By Chirag Nangia
Individual taxpayers are required to submit tax returns, before the due date, if their total gross income for the year, calculated in accordance with the provisions of the law, exceeds the basic exemption limit. There are certain categories of individual taxpayers for whom the provision of ITR is mandatory, regardless of whether their income exceeds the exemption limit:
Non-residents and foreign asset holders
Non-resident natural persons are subject to tax in India on income received or accrued or generated in India. Therefore, a non-resident person who has income from India and exceeds the basic exemption limit (“2.5 lakh, regardless of age) must submit the ITR. Also, a resident person who owns any assets outside of India. India, either as an individual or as a beneficial owner, must submit an ITR even if its total income is below the basic exemption limit.

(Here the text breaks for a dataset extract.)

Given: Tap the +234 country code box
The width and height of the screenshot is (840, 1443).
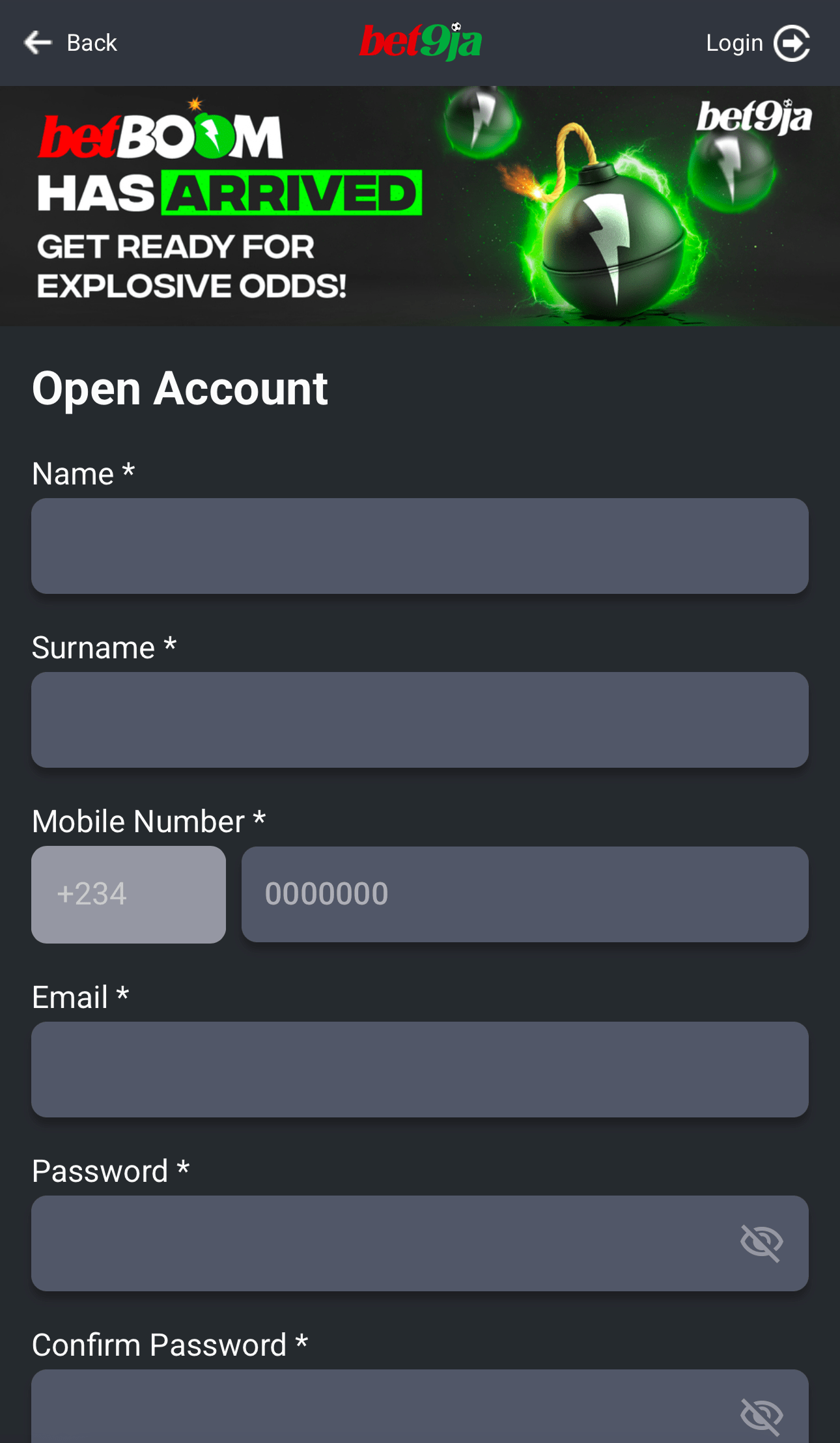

Curiously, the presentation of ITR is necessary to transfer the losses suffered during the year and compensate them in subsequent years. Similarly, an individual whose income has undergone the tax deduction at source (TDS) but their final tax liability is below the taxable limit must file the income statement to claim the TDS refund.
Implications of Form 26AS
The Income Tax department provides taxpayers with a return on Form 26AS that contains details of various taxes deducted from taxpayers’ income. The CBDT has recently revamped the form to include additional details from high value taxpayer transactions to information on pending / completed proceedings. All taxpayers must download their Form 26AS from the income tax portal and verify the receipts that appear on Form 26AS. If the income reflected on the Form 26AS exceeds the basic exemption limit, a tax return must be filed to avoid a scrutiny assessment.
As of fiscal year 2020-21, taxpayers have been allowed to opt for an alternative / simpler tax regime, offering six blocks with low tax rates to taxpayers, if they waive a set of 70 exemptions and deductions available under the Income tax laws (including LTC, HRA, standard deduction, Chapter VI-A deduction, etc.).
Under this new regime, the basic exemption limit for all people will be 2.5 lakh, regardless of age. Consequently, the filing of ITR will be mandatory for all people who choose to pay taxes under the new regime and have a total gross income greater than “2.5 lakh”.
Consequences of not submitting an ITR
While filing an ITR has its benefits, failure to file can result in penalties and prosecution. Consequently, it is imperative that a person verify whether or not they are responsible for filing an ITR.
(The writer is the director, Nangia Andersen India. Contributions by Vasudha Arora).